O ESVAZIAMENTO DA EXISTÊNCIA E A BELEZA DA DIVERSIDADE – Catiorros, de Halima Ouardiri (Marrocos)

por Gustavo Furtuoso

Eles entram em filas, comem, brincam, tomam sol, fazem sexo, dormem, vivem. O paralelismo criado entre a situação de 750 cães de rua resgatados no Marrocos e aquela dos milhões de refugiados que sofrem com a crise de imigração mundial é feito de forma sutil e alegórica em Catiorros. O filme torna nítidas as semelhanças entre o comportamento dos animais e de nossas próprias ações enquanto indivíduos que tentam conviver em meio a um coletivo, sob condições momentâneas que de repente passam a definir seu modo de vida.

Os planos longos despertam nossa curiosidade para desvendar mais sobre aquele lugar do qual não temos nenhum contexto. Acompanhamos como é a vida desses cães, como se adaptaram a um local novo, superlotado, com limitações e hierarquias impostas e sem previsão ou garantia de mudança. O olhar contemplativo empregado por Halima Ouardini nos faz perceber o tempo do filme como um tempo de espera. Por um lar, pela comida, pelo banho de sol.

Mas essa espera dos cães é apenas símbolo para uma espera muito mais dolorosa, por ser consciente.
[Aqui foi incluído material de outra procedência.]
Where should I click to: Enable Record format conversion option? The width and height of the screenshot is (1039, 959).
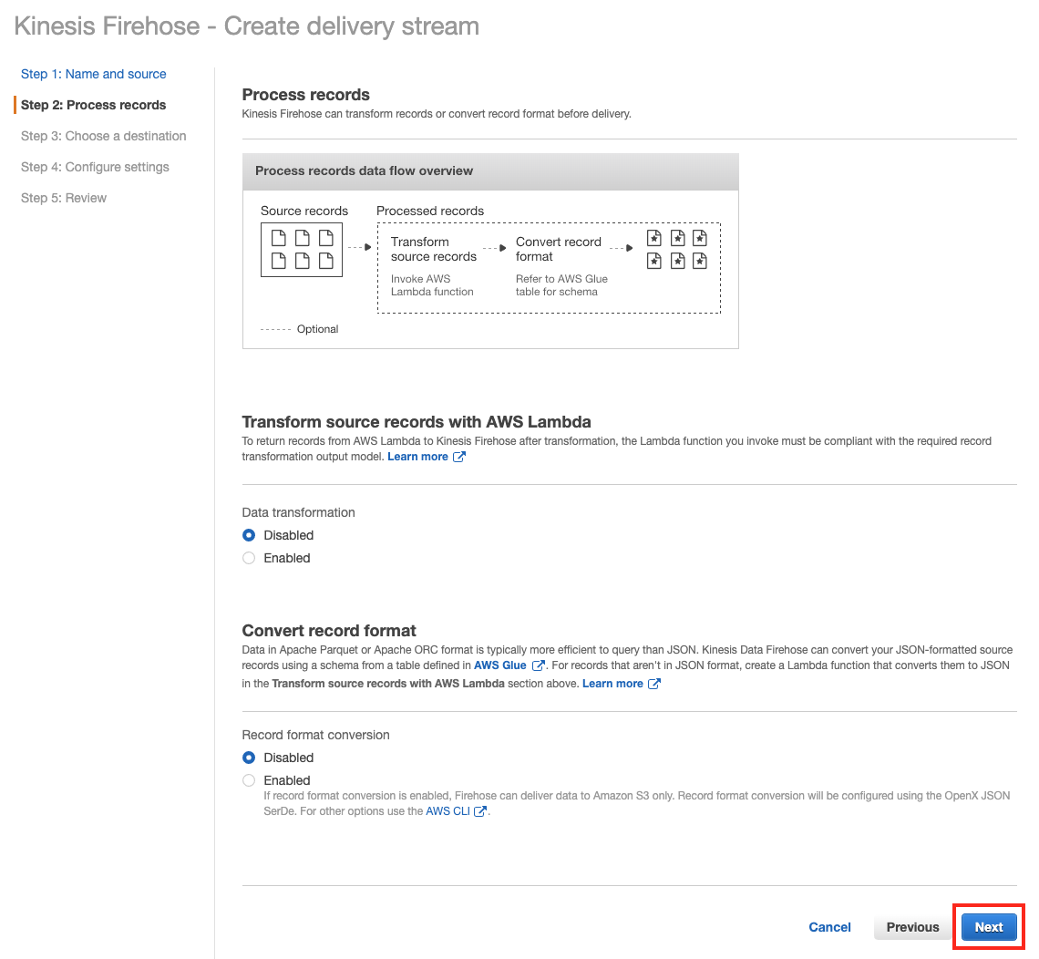(x=249, y=780)
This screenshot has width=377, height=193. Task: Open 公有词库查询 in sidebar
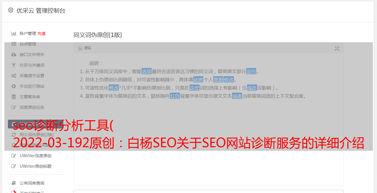(x=32, y=183)
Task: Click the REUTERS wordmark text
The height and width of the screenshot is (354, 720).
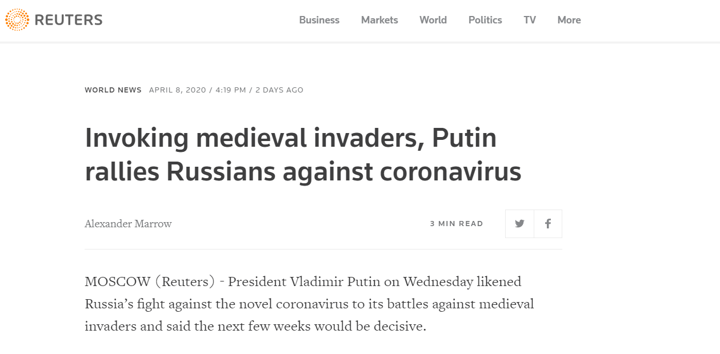Action: [69, 20]
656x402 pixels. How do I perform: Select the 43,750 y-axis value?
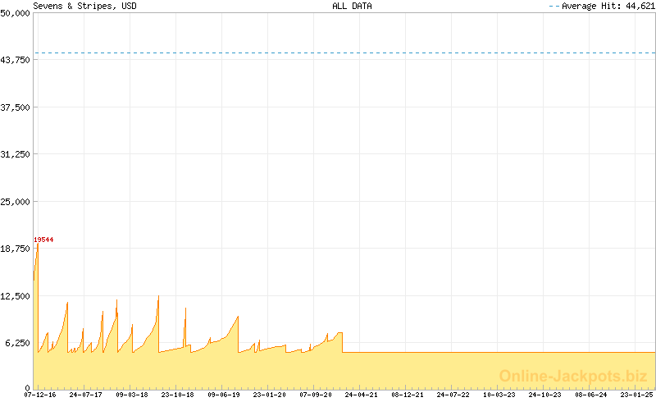15,60
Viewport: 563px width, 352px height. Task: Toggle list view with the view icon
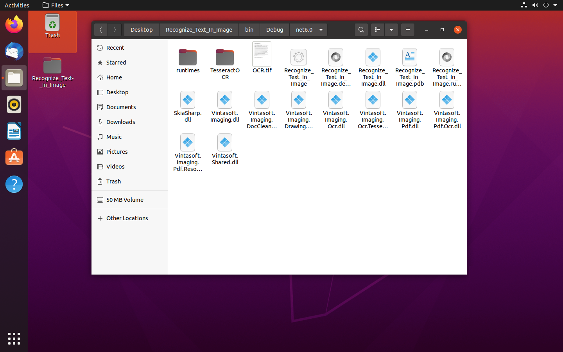(377, 30)
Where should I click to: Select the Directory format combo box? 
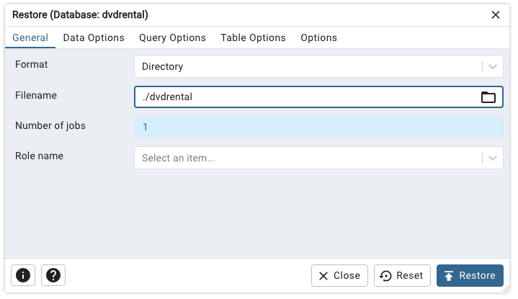308,67
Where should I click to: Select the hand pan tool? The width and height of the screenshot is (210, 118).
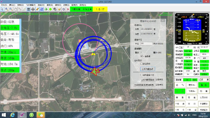(15, 9)
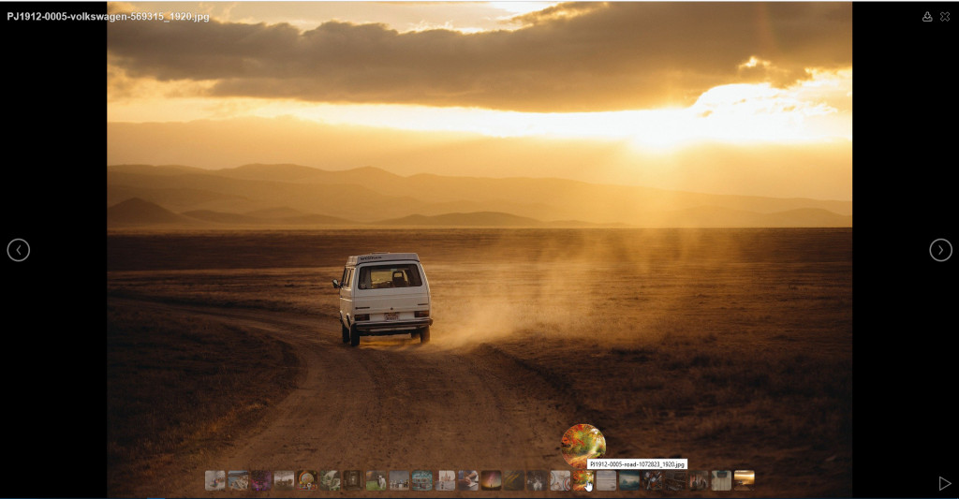
Task: Open the autumn road thumbnail under the tooltip
Action: pos(583,480)
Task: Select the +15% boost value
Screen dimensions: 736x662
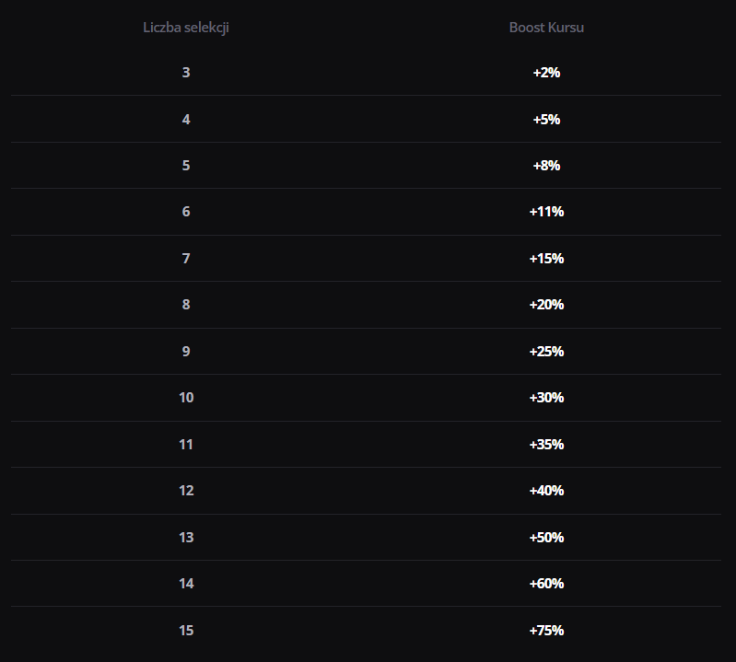Action: click(x=546, y=259)
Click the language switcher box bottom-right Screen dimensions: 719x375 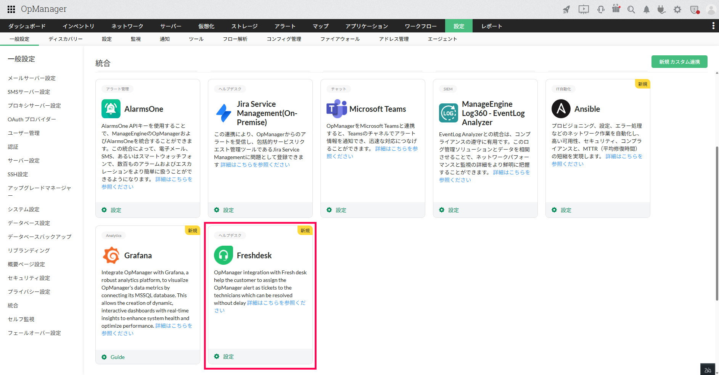click(x=708, y=369)
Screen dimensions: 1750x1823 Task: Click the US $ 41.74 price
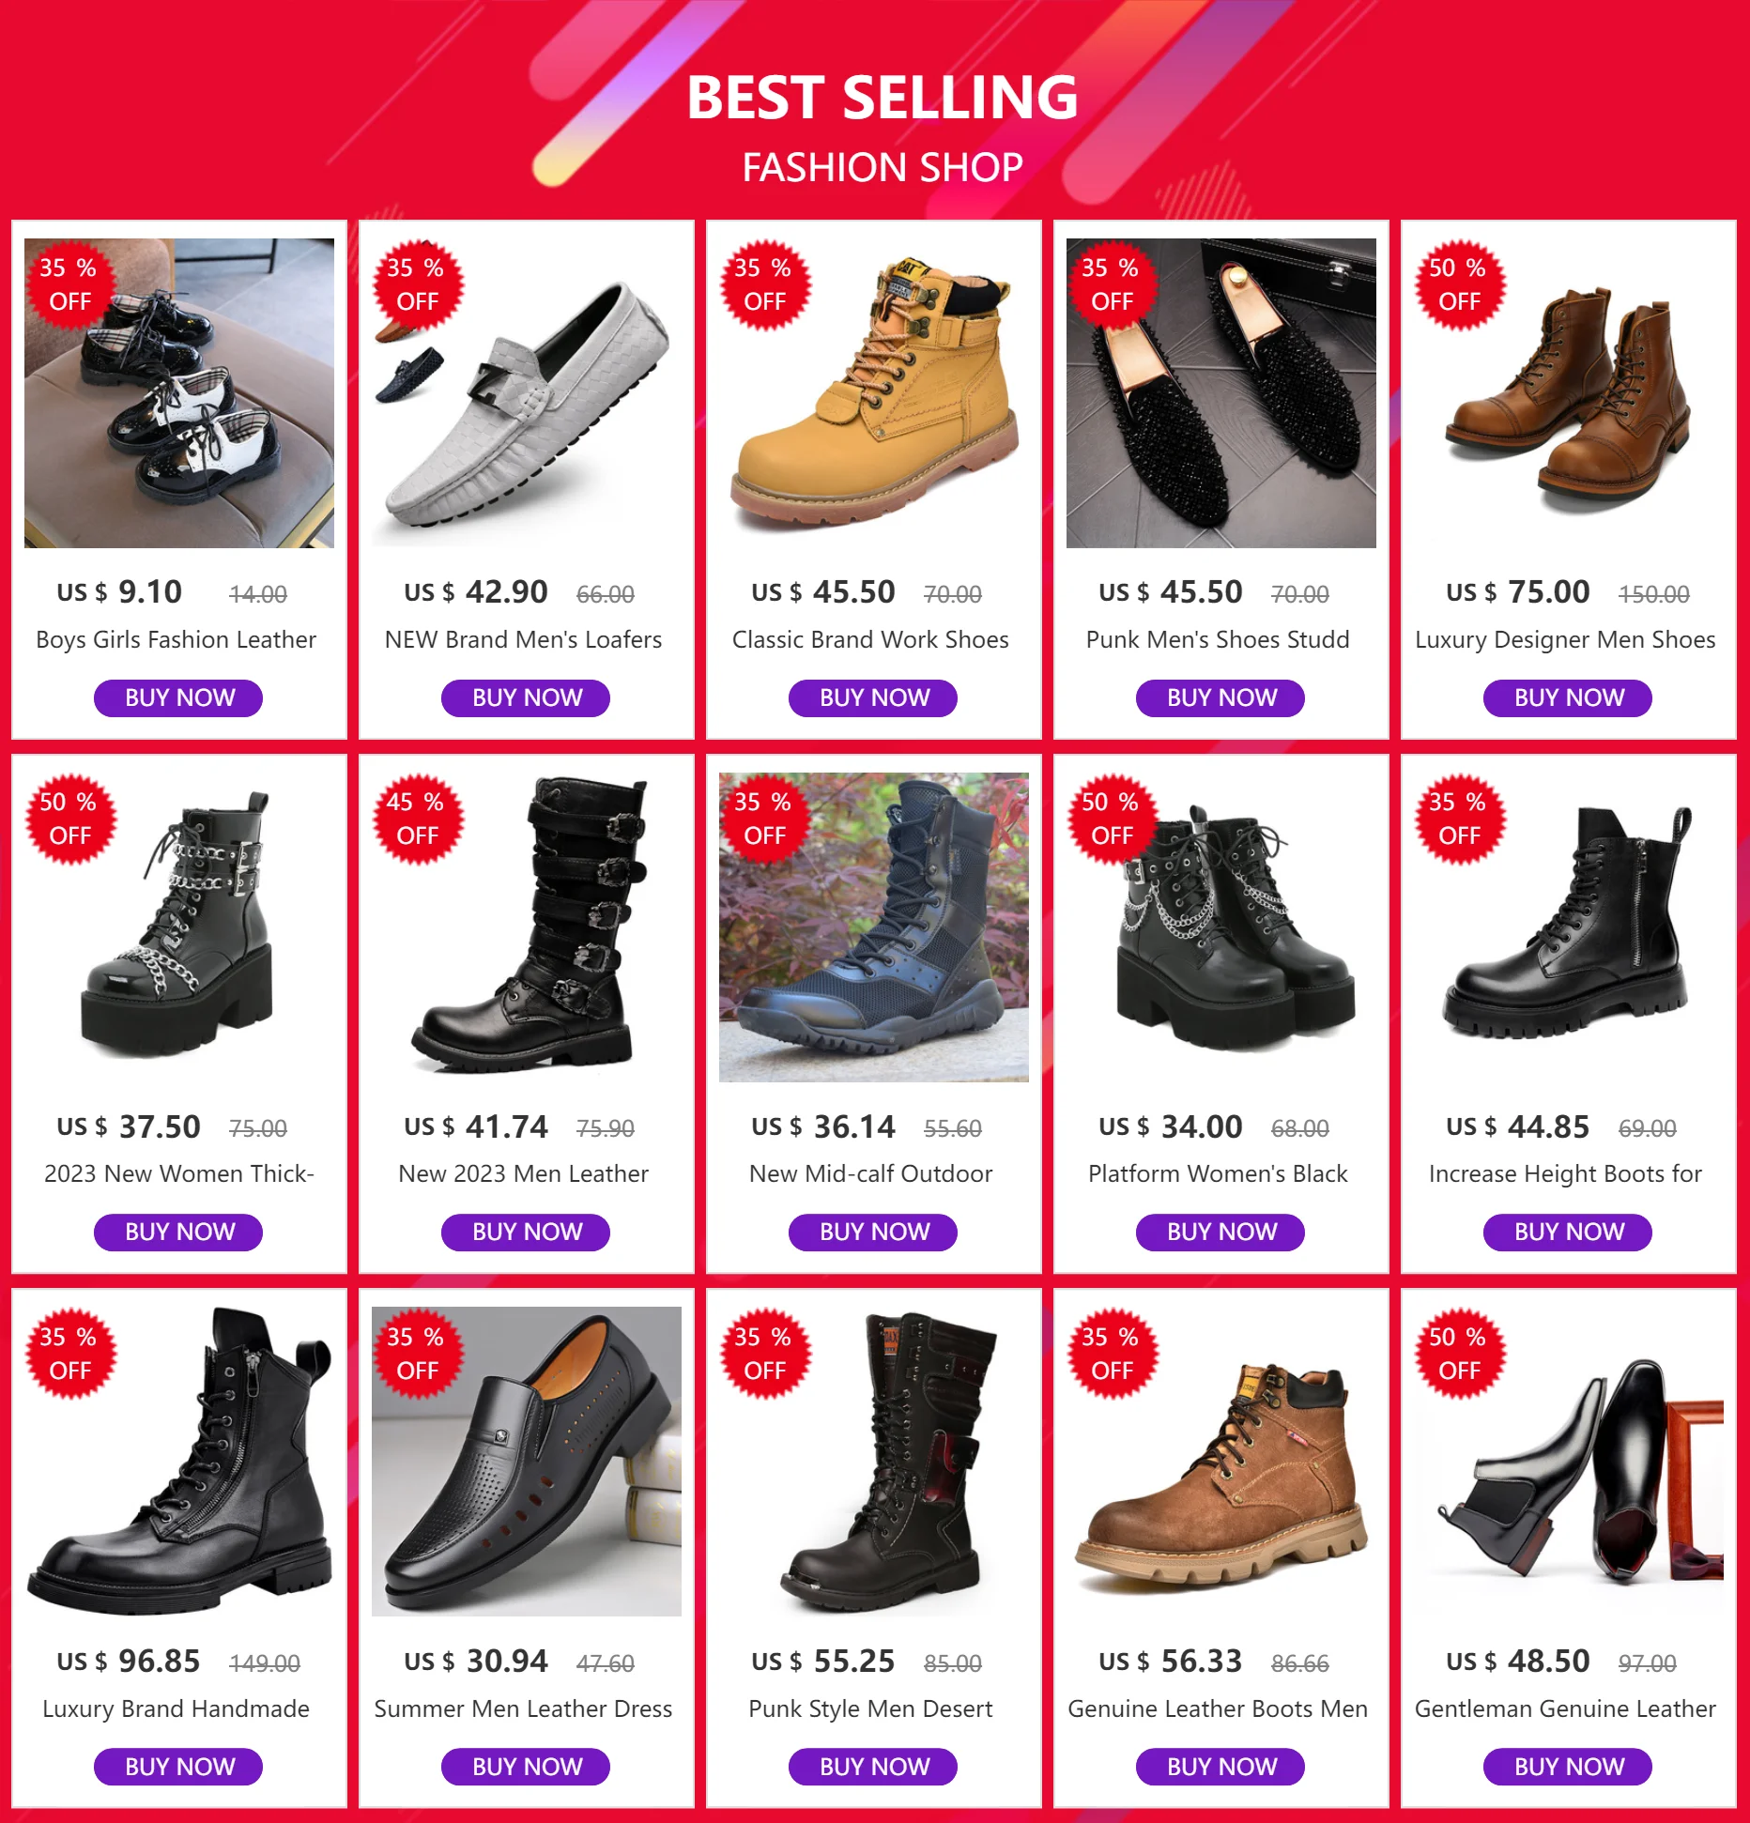tap(477, 1126)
Enquanto os animais vivem no instante presente, o ser humano tem a capacidade de acessar o passado pela memória e fazer projeções para o futuro, criar expectativas, alimentar esperanças. Seja por estar fugindo da guerra, de perseguições políticas ou de condições precárias de vida, o drama dos refugiados se intensifica ao entrar nesse estado suspenso, dependente de forças externas e submetido a elas. Lá, ficam alienados de suas vidas, pessoas e paisagens e em contato com pessoas de diferentes locais, culturas e que de repente se vêem compartilhando um mesmo espaço.

A primeira e única vez em que ouvimos uma voz humana acontece já ao final do filme, através de um aparelho de rádio. Os dados enunciados por um representante das Nações Unidas sobre estatísticas de refugiados ancoram a situação mostrada na realidade, explicitando as relações da alegoria representada. Fora isso, a presença humana é mínima. Não mais que gestos protocolares de manutenção do espaço, com os funcionários trocando a comida dos cães ou os levando de uma ala à outra.

Antes mesmo de articular qualquer desses argumentos, entretanto, Catiorros opta por mostrar a beleza desses cães, dos quais todos são – como chamamos no Brasil –  “vira-latas”, resultados da mistura de pelo menos duas raças distintas. As formas, cores, pelagens e tamanhos inundam a tela desde o primeiro plano, numa diversidade que se faz presente de maneira central.

A existência suspensa dos cães no abrigo reflete o não pertencimento vivenciado pelos refugiados, impedidos de fazer planos ou projetar um futuro até que possam ser repatriados. O olhar paciente do filme cria momentos de contemplação, enquanto a rotina dos animais pode proporcionar identificações e reflexões acerca do comportamento do homem imerso em sociedades com regras e valores que determinam suas ações e, sobretudo, o espaço que ele pode ocupar.